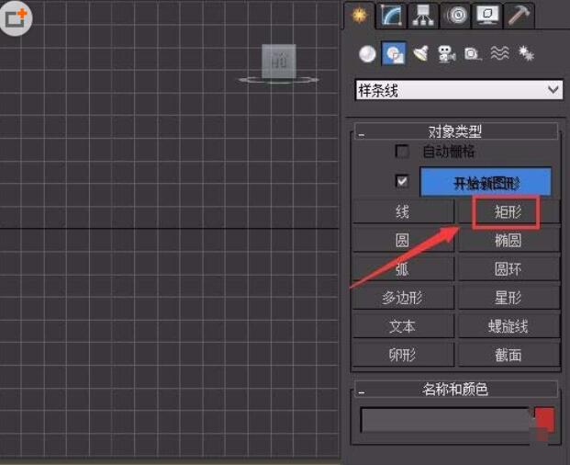Viewport: 570px width, 465px height.
Task: Select the Helpers tape measure icon
Action: tap(473, 54)
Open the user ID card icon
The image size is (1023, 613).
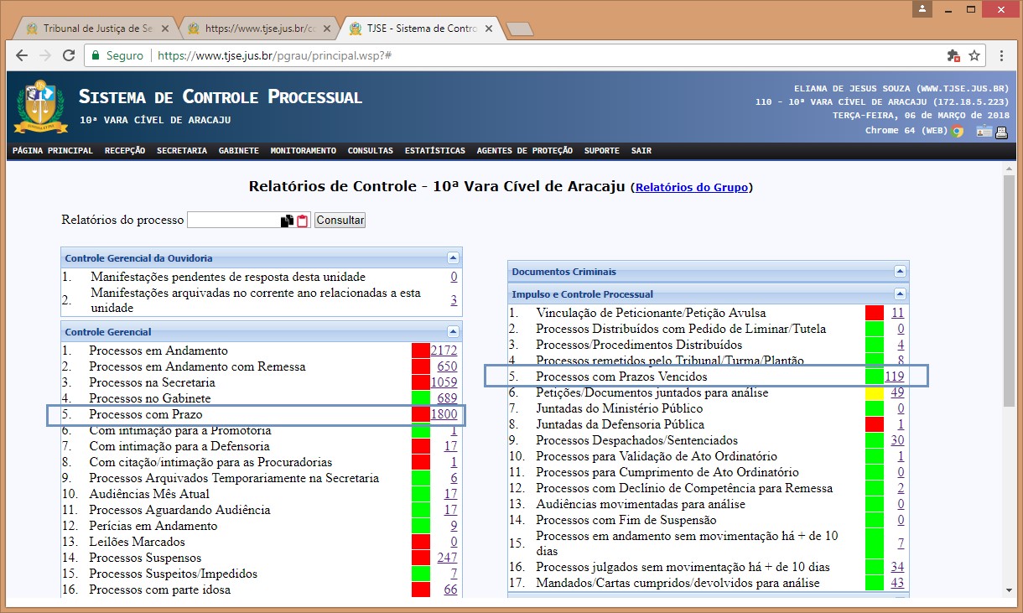pyautogui.click(x=983, y=131)
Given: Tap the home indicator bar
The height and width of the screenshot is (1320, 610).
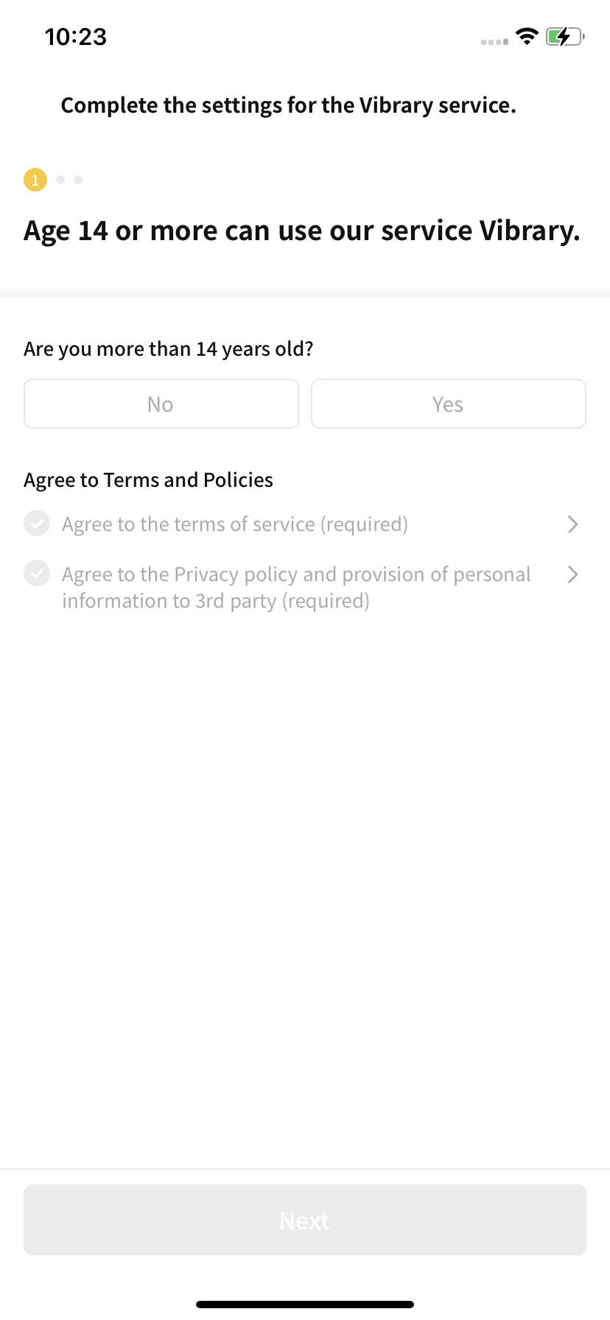Looking at the screenshot, I should (305, 1304).
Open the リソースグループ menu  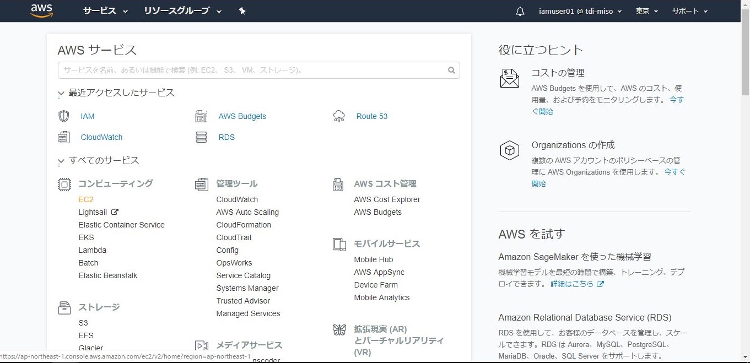pos(182,11)

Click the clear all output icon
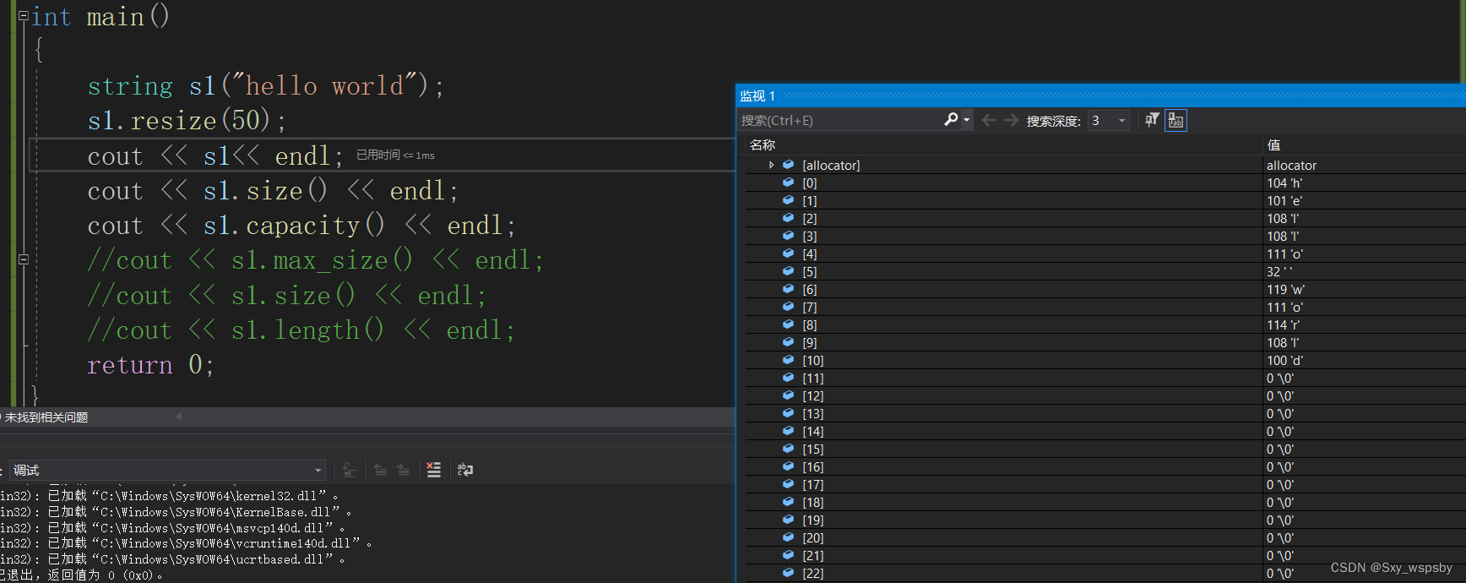point(433,470)
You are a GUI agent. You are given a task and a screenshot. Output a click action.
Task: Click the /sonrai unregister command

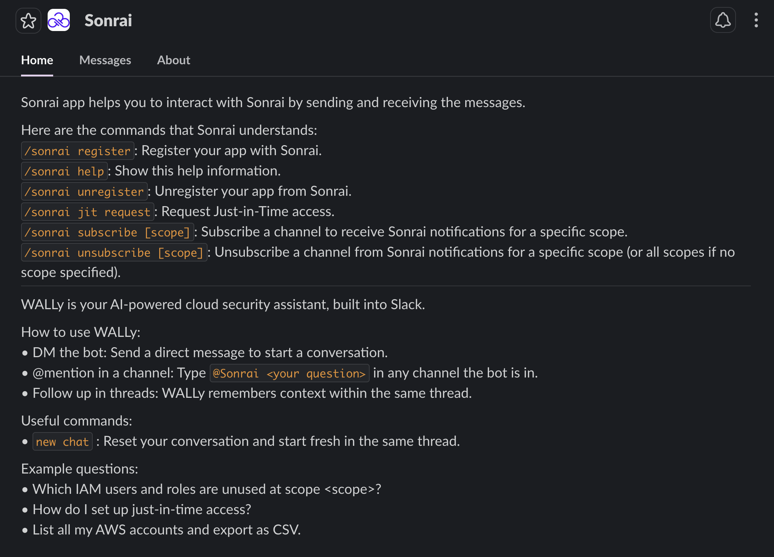pyautogui.click(x=84, y=191)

- - - - -

● WHAT IS BEING ASKED: Give back exactly, and only, the lines from the one holding "You are a GUI" through the last line of the entries, with every picture omitted.

● WRITTEN ANSWER:
You are a GUI agent. You are given a task and a screenshot. Output a click action.
Task: Click the /sonrai unregister command

pyautogui.click(x=84, y=191)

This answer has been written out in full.